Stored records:
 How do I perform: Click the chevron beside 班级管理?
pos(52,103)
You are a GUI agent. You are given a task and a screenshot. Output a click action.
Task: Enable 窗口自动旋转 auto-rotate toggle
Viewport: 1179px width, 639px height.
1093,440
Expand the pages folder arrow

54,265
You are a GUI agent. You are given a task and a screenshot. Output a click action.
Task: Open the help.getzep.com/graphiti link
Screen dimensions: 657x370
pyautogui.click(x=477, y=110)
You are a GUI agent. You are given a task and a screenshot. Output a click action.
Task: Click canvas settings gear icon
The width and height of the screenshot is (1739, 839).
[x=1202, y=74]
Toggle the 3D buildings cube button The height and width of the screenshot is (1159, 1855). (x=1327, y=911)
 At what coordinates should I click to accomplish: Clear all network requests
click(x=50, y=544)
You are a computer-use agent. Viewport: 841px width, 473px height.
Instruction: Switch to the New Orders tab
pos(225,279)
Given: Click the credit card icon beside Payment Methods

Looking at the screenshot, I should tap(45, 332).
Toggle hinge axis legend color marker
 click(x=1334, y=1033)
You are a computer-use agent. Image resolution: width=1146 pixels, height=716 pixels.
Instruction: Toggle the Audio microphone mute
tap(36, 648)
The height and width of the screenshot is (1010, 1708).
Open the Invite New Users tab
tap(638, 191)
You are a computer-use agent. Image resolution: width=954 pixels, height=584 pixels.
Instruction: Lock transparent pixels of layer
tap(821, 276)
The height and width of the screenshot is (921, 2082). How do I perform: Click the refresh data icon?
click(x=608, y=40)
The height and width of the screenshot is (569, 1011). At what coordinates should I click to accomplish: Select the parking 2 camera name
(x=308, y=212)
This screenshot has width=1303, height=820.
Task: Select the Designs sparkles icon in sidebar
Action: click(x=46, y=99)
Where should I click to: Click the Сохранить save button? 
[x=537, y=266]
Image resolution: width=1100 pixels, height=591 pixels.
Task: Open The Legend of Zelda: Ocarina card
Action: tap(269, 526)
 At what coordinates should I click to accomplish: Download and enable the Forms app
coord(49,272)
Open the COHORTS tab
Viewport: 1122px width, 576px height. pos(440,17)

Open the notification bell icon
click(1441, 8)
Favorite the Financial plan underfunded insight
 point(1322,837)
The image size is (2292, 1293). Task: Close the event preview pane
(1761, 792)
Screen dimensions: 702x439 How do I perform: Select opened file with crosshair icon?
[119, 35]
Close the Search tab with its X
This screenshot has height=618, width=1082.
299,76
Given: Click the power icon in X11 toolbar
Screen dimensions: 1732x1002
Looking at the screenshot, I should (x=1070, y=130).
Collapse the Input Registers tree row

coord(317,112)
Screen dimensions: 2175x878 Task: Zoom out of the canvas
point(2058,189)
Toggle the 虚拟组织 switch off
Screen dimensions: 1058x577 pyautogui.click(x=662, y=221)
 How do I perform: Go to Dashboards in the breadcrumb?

Activity>
The output must consist solely of the lines from the first line of the records through the line containing "Task: Click canvas settings gear icon", reproduced exactly.

Answer to this task>
 How do I perform: Click the chevron beside 班级管理?
pos(52,103)
You are a GUI agent. You are given a task and a screenshot. Output a click action.
Task: Enable 窗口自动旋转 auto-rotate toggle
Viewport: 1179px width, 639px height.
1093,440
Expand the pages folder arrow

54,265
You are a GUI agent. You are given a task and a screenshot. Output a click action.
Task: Open the help.getzep.com/graphiti link
Screen dimensions: 657x370
pyautogui.click(x=477, y=110)
You are a GUI agent. You are given a task and a screenshot. Output a click action.
Task: Click canvas settings gear icon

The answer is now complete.